Fu, Ting ting.fu at intel.com
Mon Jul 20 12:26:15 EEST 2020



> -----Original Message-----
> From: ffmpeg-devel <ffmpeg-devel-bounces at ffmpeg.org> On Behalf Of Guo,
> Yejun
> Sent: Monday, July 20, 2020 01:46 PM
> To: FFmpeg development discussions and patches <ffmpeg-devel at ffmpeg.org>
> Subject: Re: [FFmpeg-devel] [PATCH 1/2] dnn/native: add native support for
> avg_pool
> 
> 
> 
> > -----Original Message-----
> > From: ffmpeg-devel <ffmpeg-devel-bounces at ffmpeg.org> On Behalf Of Ting
> > Fu
> > Sent: 2020年7月17日 23:23
> > To: ffmpeg-devel at ffmpeg.org
> > Subject: [FFmpeg-devel] [PATCH 1/2] dnn/native: add native support for
> > avg_pool
> >
> > It can be tested with the model generated with below python script:
> >
> > import tensorflow as tf
> > import numpy as np
> > import imageio
> >
> > in_img = imageio.imread('input_odd.jpg') in_img =
> > in_img.astype(np.float32)/255.0 in_data = in_img[np.newaxis, :]
> >
> > x = tf.placeholder(tf.float32, shape=[1, None, None, 3],
> > name='dnn_in') x_pool = tf.nn.avg_pool(x, ksize=[1,2,2,1],
> > strides=[1,2,2,1], padding='SAME') #please alter the params as needed
> > y = tf.identity(x_pool, name='dnn_out')
> >
> > sess=tf.Session()
> > sess.run(tf.global_variables_initializer())
> >
> > graph_def = tf.graph_util.convert_variables_to_constants(sess,
> > sess.graph_def,
> > ['dnn_out'])
> > tf.train.write_graph(graph_def, '.', 'image_process.pb',
> > as_text=False)
> >
> > print("image_process.pb generated, please use \
> > path_to_ffmpeg/tools/python/convert.py to generate
> > image_process.model\n")
> >
> > output = sess.run(y, feed_dict={x: in_data}) imageio.imsave("out.jpg",
> > np.squeeze(output))
> >
> > Signed-off-by: Ting Fu <ting.fu at intel.com>
> > ---
> >  libavfilter/dnn/Makefile                      |   1 +
> >  libavfilter/dnn/dnn_backend_native.h          |   2 +
> >  .../dnn/dnn_backend_native_layer_avgpool.c    | 136 ++++++++++++++++++
> >  .../dnn/dnn_backend_native_layer_avgpool.h    |  35 +++++
> >  .../dnn/dnn_backend_native_layer_conv2d.h     |   3 +-
> >  libavfilter/dnn/dnn_backend_native_layers.c   |   2 +
> >  tools/python/convert_from_tensorflow.py       |  31 +++-
> >  7 files changed, 207 insertions(+), 3 deletions(-)  create mode
> > 100644 libavfilter/dnn/dnn_backend_native_layer_avgpool.c
> >  create mode 100644 libavfilter/dnn/dnn_backend_native_layer_avgpool.h
> >
[...]
> > +    int32_t input_operand_index = input_operand_indexes[0];
> > +    int number = operands[input_operand_index].dims[0];
> > +    int height = operands[input_operand_index].dims[1];
> > +    int width = operands[input_operand_index].dims[2];
> > +    int channel = operands[input_operand_index].dims[3];
> 
> the input channel should come from here, not in AvgPoolParams.
> And so as output channel.

HI Yejun,

I got it that the in_channel should come from here.
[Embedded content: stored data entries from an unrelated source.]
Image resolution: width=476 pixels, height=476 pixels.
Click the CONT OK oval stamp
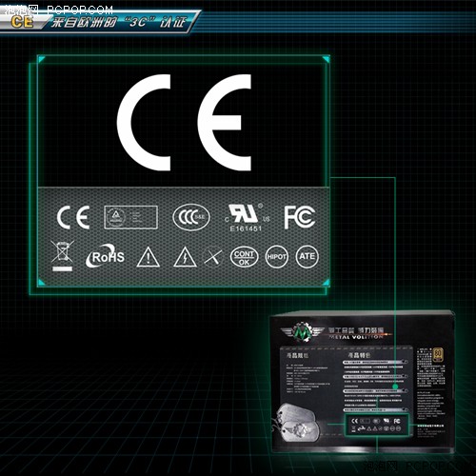(244, 257)
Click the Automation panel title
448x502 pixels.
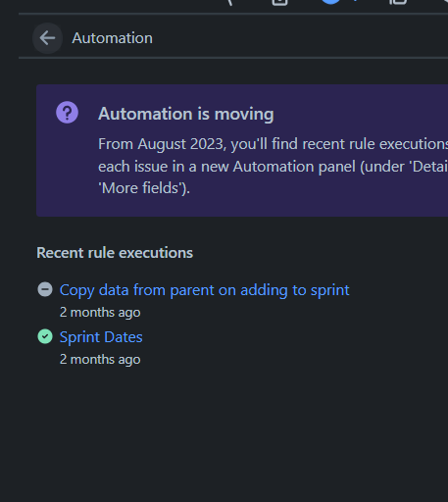coord(112,38)
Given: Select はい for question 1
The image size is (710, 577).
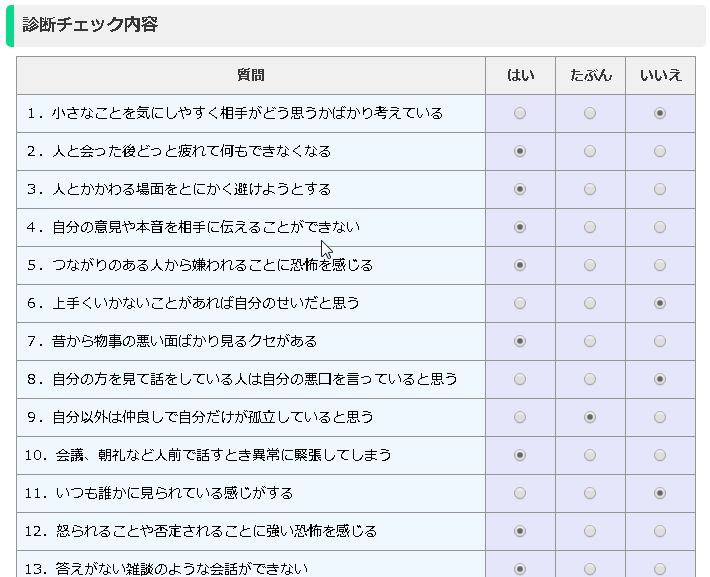Looking at the screenshot, I should click(520, 114).
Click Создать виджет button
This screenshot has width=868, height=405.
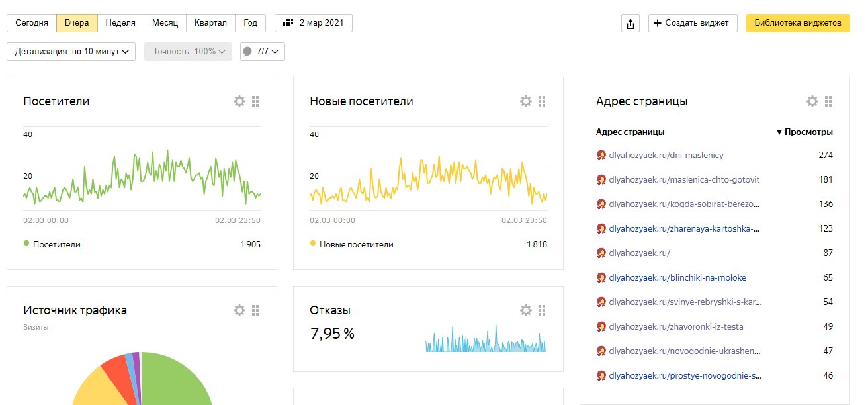(x=693, y=23)
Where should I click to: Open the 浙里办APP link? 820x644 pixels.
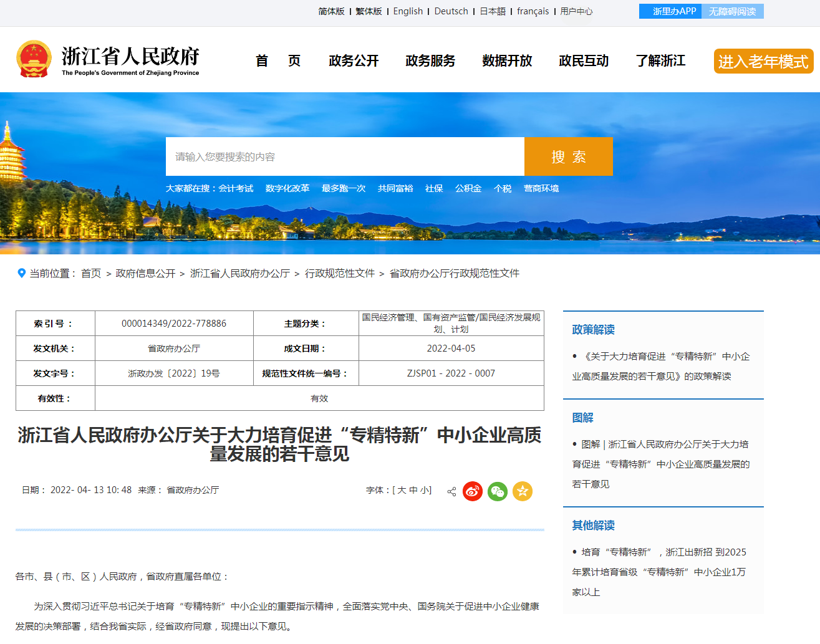click(671, 11)
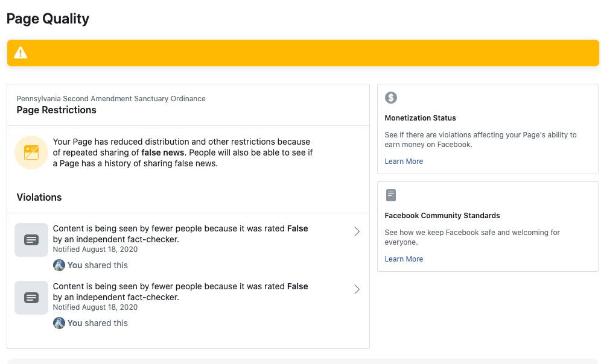
Task: Open the first 'rated False' violation text
Action: (x=180, y=234)
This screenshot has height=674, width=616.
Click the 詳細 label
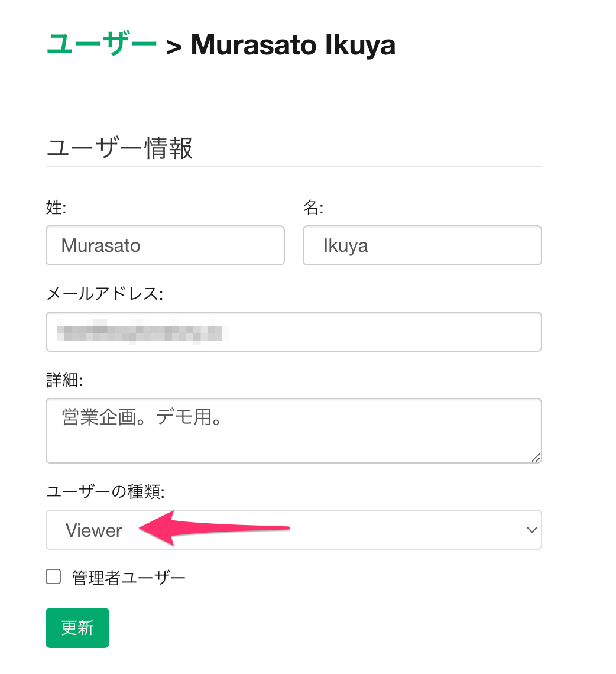point(64,380)
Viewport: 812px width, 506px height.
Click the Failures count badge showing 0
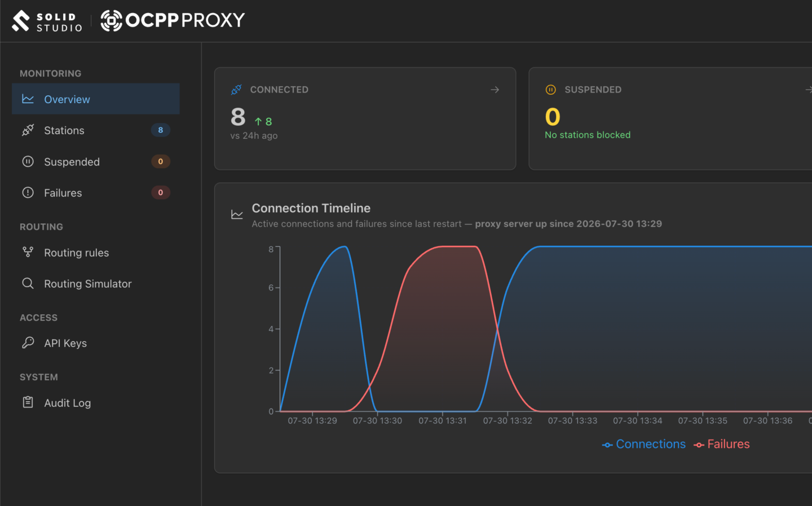pos(161,192)
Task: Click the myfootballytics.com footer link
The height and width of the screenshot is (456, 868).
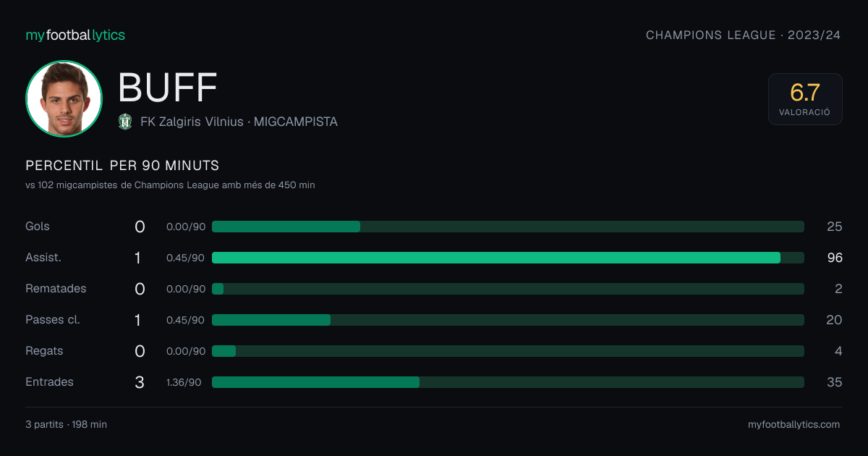Action: tap(793, 425)
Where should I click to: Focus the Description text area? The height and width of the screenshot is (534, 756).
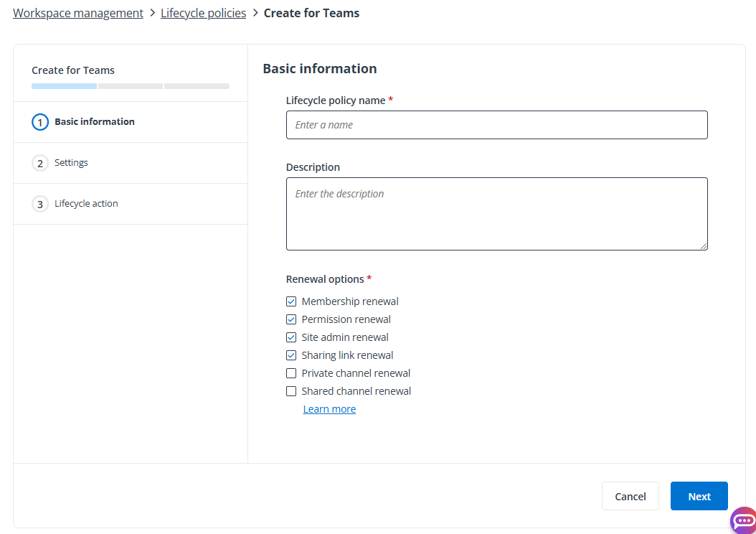point(496,214)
Does the 'so as output channel' mean out_channel = in_channel here (since the pooling of channel is not supported)?

> 
> > +    const float *input = operands[input_operand_index].data;
> > +    const AvgPoolParams *avgpool_params = (const AvgPoolParams
> > *)parameters;
> > +
> > +    float kernel_strides = avgpool_params->strides;
> 
> why float?

In order to calculate height/kernel_strides with float output in following ceil(). Or should I multiply kernel_strides with 1.0  when using ceil function?

> 
> > +    int src_linesize = width * avgpool_params->in_channels;
> > +    DnnOperand *output_operand = &operands[output_operand_index];
> > +
> > +    if (avgpool_params->padding_method == SAME) {
> > +        height_end = height;
> > +        width_end = width;
> > +        height_radius = (avgpool_params->kernel_size - ((height - 1)
> > + % (int)
> > kernel_strides + 1));
> 
> don't need the first '(' and last ')'.

OK

> 
> why we need to consider kernel_strides here?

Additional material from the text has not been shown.